Mio figlio Stefano di dieci anni ha il terrore di restare solo. Dico proprio terrore, anche per una assenza di pochi minuti. E' disposto a subire qualunque cosa, ma non vuole restare solo. E' sempre andato all'asilo e a scuola senza problemi, ma non riesce a superare questa difficoltà. E' un problema solo psicologico?

Le fobie sono caratterizzate da una paura o da una repulsione angosciante, legate alla presenza di un essere o di un oggetto o di una situazione i cui caratteri non giustificano una tale emozione.

Nella teoria psicanalitica la fobia è un sintomo che si sostituisce al sentimento di un grave pericolo interno, frutto di un conflitto incosciente, dovuto a desideri fortemente colpevoli e che alla fine è rimpiazzato da un sentimento di pericolo esterno, che può essere evitato con la fuga o con il rifiuto.

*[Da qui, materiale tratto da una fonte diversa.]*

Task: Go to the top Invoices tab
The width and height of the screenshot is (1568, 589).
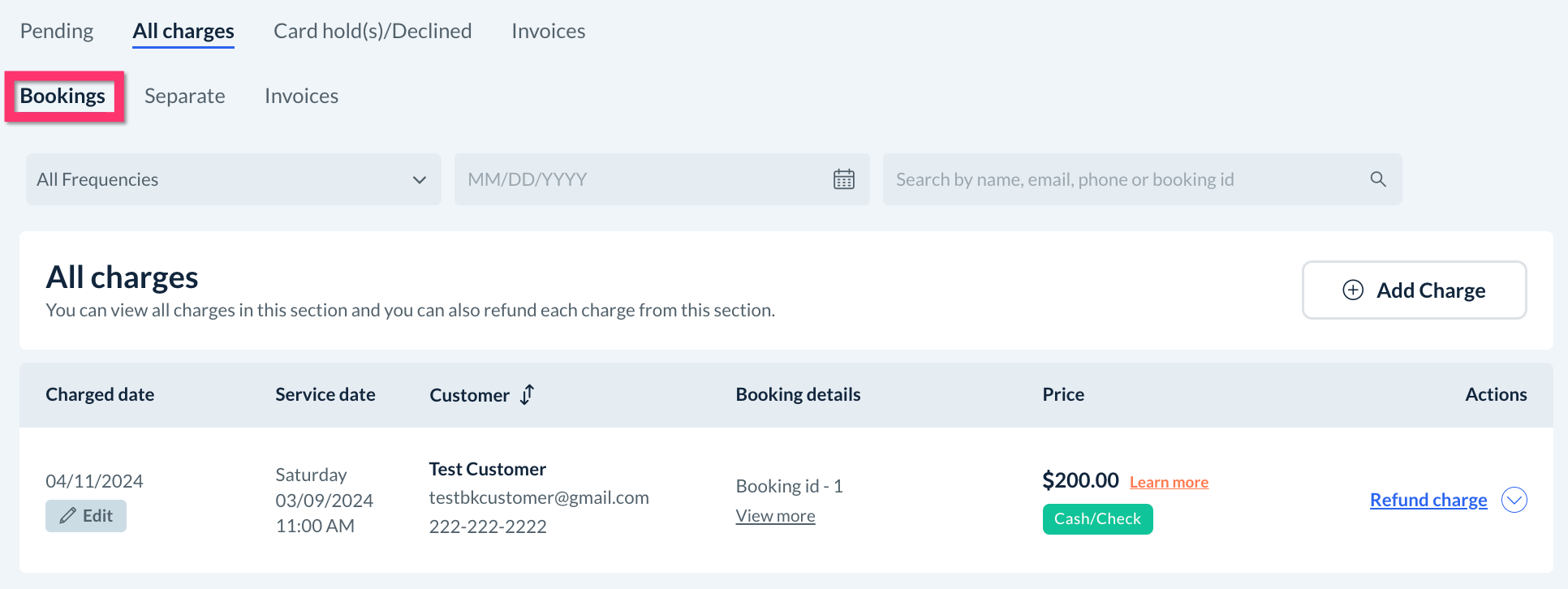Action: [x=549, y=31]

La fobia ha un valore simbolico: questo sintomo acquista carattere patologico quando la fobia, per la sua gravità ed intensità, ha il sopravvento e invade la vita cosciente. La fobia è irreprimibile e tentare di vincerla con la forza conduce a crisi vere e profonde di terrore. E' un sintomo frequente che costella la vita del bambino: per dominare l'angoscia, egli utilizza questo sintomo.

Le fobie più tipiche e ricorrenti sono quelle di separazione: paura della notte e del buio (scomparsa dei genitori), i sogni si colorano di personaggi terrificanti (incubi), paura delle porte aperte, degli insetti, dei cani, di alcuni oggetti come gli aspiratori, la paura della scuola o dei luoghi aperti, o dei luoghi affollati ecc.

Davanti a tutte queste manifestazioni fobiche, per porre una prognosi bisogna valutare se sono davvero patologiche: qualche volta sono banali e passeggere e sono episodi normali e transitori dello sviluppo affettivo del bambino. L'atteggiamento del bambino è normalmente quello di vergognarsi della propria paura, vuole nasconderla, non vuole che se ne parli oppure al contrario la esplicita apertamente cercando sostegno e parole di rassicurazione.

Le fobie non sono capricci e vanno seguite con una giusta terapia perché poi non diventino vere e proprie "ossessioni". I genitori non devono avere un atteggiamento coercitivo e autoritario, che rinforzerebbe l'angoscia; è però anche auspicabile che non mostrino eccessiva tolleranza nei casi in cui la fobia li rassicuri come un alibi al desiderio di possessività e superprotezione.

La terapia è sicuramente psicologica, ma deve essere attuata con la stretta collaborazione tra la famiglia, il pediatra, lo psicologo e in ultimo il bambino.